# [Gelöst]/etc/make.conf und/oder /etc/portage/make.conf

## Hanisch

Hallo,

ich bin total verunsichert durch die beiden Konfigurationsdateien

1) /etc/make.conf

2) /etc/partage/make.conf

"Both /etc/make.conf and /etc/portage/make.conf are checked (if present), and settings from /etc/portage/make.conf will override settings from /etc/make.conf. "

Wozu diese beiden Dateien und was bedeutet das Überschreiben der ersten durch die zweite? Werden da z.B. die USE-Eintragungen komplett überschrieben oder wird eine Summe gebildet?

Wo schreibe ich nun meine USE-Flags rein?

Sollte ich alles in /etc/make.conf haben und in /etc/portage/make.conf ein USE=""? Geht dann bei USE="" laut Priorität alles verloren?

Gentoo ist wohl wirklich ein System, das nur vom Erfinder handhabbar ist.

Gruß

Ch. HanischLast edited by Hanisch on Sun Jan 27, 2013 9:07 pm; edited 1 time in total

----------

## cryptosteve

Früher gabs halt /etc/make.conf und heute sollte man besser /etc/portage/make.conf verwenden. Aus Gründen der Kompatibilität wird der alte "Standort" in /etc aber noch unterstützt.

Wenn Du jetzt (wie bei Dir passiert) USE-Flags in /etc/make.conf setzt und dann andere in /etc/portage/make.conf, dann überschreiben die aus /etc/portage/make.conf die in /etc/make.conf. Lustig wirds dann vor allem, weil Du in /etc/portage/make.conf  USE="" gesetzt hast .. damit plättest Du sämtliche USE-Einstellungen aus /etc/make.conf.

Wie ich Dir im englischsprachigen Thread schon schrieb: entweder nur /etc/make.conf verwenden, oder nur /etc/portage/make.conf, aber nicht beide gleichzeitig und dann auch noch mit unterschiedlichem Inhalt. 

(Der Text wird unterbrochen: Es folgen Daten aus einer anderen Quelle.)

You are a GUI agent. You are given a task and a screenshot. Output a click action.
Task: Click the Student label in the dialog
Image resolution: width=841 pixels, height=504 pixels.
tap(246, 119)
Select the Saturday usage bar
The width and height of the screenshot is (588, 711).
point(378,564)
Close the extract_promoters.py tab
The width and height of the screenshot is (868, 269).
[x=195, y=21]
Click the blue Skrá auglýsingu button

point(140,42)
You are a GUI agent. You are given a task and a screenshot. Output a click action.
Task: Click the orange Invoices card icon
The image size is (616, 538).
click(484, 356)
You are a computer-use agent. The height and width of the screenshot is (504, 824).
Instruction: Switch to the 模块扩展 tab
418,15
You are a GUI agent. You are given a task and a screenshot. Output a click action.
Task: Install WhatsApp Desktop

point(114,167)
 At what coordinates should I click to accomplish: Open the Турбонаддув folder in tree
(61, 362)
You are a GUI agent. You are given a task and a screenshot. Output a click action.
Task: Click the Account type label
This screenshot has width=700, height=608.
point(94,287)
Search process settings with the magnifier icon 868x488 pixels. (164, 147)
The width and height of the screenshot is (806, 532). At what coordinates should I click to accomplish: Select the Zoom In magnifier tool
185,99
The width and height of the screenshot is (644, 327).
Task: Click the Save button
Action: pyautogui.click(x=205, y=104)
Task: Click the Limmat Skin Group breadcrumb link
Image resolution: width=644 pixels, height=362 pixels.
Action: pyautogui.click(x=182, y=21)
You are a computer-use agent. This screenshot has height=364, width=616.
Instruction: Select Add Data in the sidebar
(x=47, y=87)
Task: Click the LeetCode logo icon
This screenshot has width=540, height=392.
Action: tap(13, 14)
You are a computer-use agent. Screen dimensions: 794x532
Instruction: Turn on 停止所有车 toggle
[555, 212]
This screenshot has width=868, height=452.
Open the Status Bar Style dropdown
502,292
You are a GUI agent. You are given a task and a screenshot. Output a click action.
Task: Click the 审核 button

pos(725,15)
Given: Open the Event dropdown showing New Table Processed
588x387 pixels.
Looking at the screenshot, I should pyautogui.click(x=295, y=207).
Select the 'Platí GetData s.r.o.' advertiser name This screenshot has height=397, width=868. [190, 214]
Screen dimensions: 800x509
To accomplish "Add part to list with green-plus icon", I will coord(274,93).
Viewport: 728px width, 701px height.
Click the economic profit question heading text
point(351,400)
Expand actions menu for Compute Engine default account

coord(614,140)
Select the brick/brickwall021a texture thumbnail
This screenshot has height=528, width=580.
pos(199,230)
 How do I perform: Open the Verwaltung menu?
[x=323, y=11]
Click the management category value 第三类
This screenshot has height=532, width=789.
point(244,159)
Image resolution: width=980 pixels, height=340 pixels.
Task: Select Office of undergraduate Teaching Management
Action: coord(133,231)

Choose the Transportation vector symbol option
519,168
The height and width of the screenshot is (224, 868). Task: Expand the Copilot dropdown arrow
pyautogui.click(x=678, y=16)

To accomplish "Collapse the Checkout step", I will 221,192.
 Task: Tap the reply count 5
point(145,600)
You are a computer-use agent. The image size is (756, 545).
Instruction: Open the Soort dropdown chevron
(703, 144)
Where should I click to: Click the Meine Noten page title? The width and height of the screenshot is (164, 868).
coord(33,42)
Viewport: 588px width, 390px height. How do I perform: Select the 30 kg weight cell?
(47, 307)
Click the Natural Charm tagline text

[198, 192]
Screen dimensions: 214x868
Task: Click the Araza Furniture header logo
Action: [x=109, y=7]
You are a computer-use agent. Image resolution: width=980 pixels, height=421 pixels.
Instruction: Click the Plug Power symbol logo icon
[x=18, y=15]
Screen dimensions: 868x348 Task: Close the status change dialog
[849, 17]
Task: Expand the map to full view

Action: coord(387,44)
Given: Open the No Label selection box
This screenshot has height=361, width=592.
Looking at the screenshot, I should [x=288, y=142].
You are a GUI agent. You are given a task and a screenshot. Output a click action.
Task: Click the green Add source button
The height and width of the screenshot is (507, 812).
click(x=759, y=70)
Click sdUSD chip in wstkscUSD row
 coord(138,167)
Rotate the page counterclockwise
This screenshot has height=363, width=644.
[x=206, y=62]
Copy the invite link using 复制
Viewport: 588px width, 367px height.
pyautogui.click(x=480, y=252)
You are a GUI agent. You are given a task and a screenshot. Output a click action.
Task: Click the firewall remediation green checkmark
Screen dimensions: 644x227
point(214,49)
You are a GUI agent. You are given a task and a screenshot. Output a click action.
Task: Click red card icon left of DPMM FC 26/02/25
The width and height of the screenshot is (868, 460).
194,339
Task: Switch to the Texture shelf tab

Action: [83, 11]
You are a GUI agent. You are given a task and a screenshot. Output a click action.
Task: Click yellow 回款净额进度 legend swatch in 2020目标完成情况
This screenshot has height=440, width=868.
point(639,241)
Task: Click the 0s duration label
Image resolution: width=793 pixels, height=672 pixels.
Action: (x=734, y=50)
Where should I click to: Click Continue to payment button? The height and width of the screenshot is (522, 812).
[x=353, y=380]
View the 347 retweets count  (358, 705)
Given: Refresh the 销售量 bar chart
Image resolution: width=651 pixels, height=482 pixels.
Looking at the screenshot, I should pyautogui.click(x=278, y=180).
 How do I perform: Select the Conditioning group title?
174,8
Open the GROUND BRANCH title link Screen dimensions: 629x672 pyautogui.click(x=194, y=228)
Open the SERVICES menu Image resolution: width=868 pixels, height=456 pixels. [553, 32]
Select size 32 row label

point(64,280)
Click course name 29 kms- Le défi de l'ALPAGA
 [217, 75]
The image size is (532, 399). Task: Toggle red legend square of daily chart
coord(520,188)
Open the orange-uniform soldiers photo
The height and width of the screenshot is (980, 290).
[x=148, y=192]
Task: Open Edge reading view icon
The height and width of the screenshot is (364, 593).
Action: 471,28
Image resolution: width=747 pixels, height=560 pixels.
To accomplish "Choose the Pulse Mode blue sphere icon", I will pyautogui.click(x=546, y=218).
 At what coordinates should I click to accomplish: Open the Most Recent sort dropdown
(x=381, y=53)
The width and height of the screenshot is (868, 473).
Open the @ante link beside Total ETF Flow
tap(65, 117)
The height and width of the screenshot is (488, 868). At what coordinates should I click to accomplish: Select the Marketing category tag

Wenn Du es jetzt richtig machen willst, baue Dir eine richtige Version in /etc/portage und lösche die Version in /etc.

----------

## ecneics

Hallo.

Vor kurzem (~ einem halben Jahr) ist die Konfigurationsdatei /etc/make.conf von /etc/ nach /etc/portage umgezogen.

Allerdings kann man (übergangsmäßig) noch beide Pfade nutzen. Desshalb wird momentan die /etc/portage/make.conf der

alten /etc/make.conf vorgezogen und "überschreibt" diese.

Die make.conf im Allgemeinen enthält Informationen, wie Portage (Gentoos Paketverwalter) Pakete emergen (installieren) soll.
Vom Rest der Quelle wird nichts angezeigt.